Lo malo es que va a ser más fácil creer en extraterrestres que en nuestro cuñado, cuando los primeros no nos mandan señales ni instrucciones y el segundo lleva ya años viviendo en nuestro planeta, a veces incluso ejerciendo el derecho al voto. Trump, como los cuñados, da para buenas anécdotas, y sin reírnos de ellos no podríamos sobrevivir a una comida familiar. El exabrupto, el tuit, el titular. Qué cafre, qué huevos, qué tío. Es posible que la política de Trump, que tiene nombre de órdago a grandes, se limite a exhibir su portentosa chequera sobre las mesas de la diplomacia internacional. Es posible que veintisiete años después de la caída del muro de Berlín no se comience a construir otro en Norteamérica, pero eso no resta trascendencia a la victoria de The Donald. La voz, los gestos de Trump han invadido la comida familiar; nadie sabe cómo desactivar a un mesías que predica, directo a nuestros corazones, con la crudeza del éxito. Del dinero.

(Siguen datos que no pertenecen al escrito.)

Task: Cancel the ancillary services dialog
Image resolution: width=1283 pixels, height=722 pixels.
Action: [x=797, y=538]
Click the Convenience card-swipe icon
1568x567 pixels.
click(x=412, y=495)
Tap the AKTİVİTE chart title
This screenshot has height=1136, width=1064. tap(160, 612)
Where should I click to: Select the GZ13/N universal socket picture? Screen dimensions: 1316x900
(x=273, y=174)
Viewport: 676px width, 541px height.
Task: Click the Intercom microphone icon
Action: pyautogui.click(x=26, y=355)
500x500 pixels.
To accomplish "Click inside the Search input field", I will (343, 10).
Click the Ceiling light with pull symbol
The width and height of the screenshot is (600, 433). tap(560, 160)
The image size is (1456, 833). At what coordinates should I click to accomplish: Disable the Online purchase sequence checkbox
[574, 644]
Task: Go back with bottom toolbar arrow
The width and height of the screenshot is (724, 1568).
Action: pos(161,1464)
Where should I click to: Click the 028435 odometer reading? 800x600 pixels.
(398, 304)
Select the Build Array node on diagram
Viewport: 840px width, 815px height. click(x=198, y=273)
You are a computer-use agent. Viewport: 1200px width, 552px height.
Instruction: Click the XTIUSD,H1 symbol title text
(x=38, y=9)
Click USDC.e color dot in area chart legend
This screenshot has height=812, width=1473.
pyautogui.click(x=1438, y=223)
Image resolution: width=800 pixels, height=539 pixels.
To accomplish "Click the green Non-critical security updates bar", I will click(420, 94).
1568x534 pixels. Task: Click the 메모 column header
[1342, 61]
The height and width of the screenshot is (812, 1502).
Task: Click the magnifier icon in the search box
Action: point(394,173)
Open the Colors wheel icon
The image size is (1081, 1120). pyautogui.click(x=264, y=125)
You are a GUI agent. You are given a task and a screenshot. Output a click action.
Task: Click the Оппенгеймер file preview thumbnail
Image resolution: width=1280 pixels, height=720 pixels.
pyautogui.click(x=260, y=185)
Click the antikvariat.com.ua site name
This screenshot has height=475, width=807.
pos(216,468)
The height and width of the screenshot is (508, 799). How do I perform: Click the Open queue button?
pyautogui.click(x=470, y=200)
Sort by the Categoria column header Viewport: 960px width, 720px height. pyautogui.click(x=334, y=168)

Es un tsunami de fealdad en nuestras vidas, también, esa fealdad intrínseca a la grosería del dinero que señalas, así como las demás fealdades (de la misoginia, del desplante, de la mentira, de la incultura y de la xenofobia) que van a meterse en nuestras casas.
Ya nos habíamos desacostumbrado, porque, en comparación, Obama era indudablemente “bello”…
Otra visión:
“Lejos de intentar establecer alguna forma de socialismo, o meramente de justicia social, la izquierda pasó a ser la campeona de la lucha por la igualdad de oportunidades, en contra de la discriminación y los prejuicios y –con el auge de la globalización– la apertura de los mercados.
El héroe más o menos mítico de la izquierda ya no era el proletariado sino el marginal, el inmigrantes, el extranjero, el disidente o el rebelde –incluso si se trataba de un fanático religioso con el que nada tendría que ver un intelectual de izquierdas. Uno recuerda cómo se mofaba Jean-Jacques Rousseau de aquellos que pretenden amar a los tártaros para evitar amar a sus vecinos.
Poco a poco se formó una nueva alianza de clase: el uno por ciento como se la llama, o de forma más realista el rico diez por ciento que se beneficia de la globalización está aliado con la intelligentsia de clase media para vendernos la globalización en nombre de la “apertura a los otros” y que agitan el espectro del racismo el sexismo para atraer a minorías y ciertas feministas (puesto que aunque las mujeres no son una minoría, ciertas demandas feministas son similares a las de las minorías).
Pero esta alianza era extremadamente antinatural en términos socio-económicos, porque las principales víctimas de la globalización son los trabajadores menos cualificados, a menudo mujeres o miembros de minorías.
El sesgo a favor de la globalización de la izquierda fue extraviándose paso a paso. Primero renunció a hacer ningún esfuerzo para regular la economía, conformándose con que iban a compartirse justamente los frutos del crecimiento si se asegura la “igualdad de oportunidades”. Pero en el mundo real, las desigualdades crecieron más que la economía.”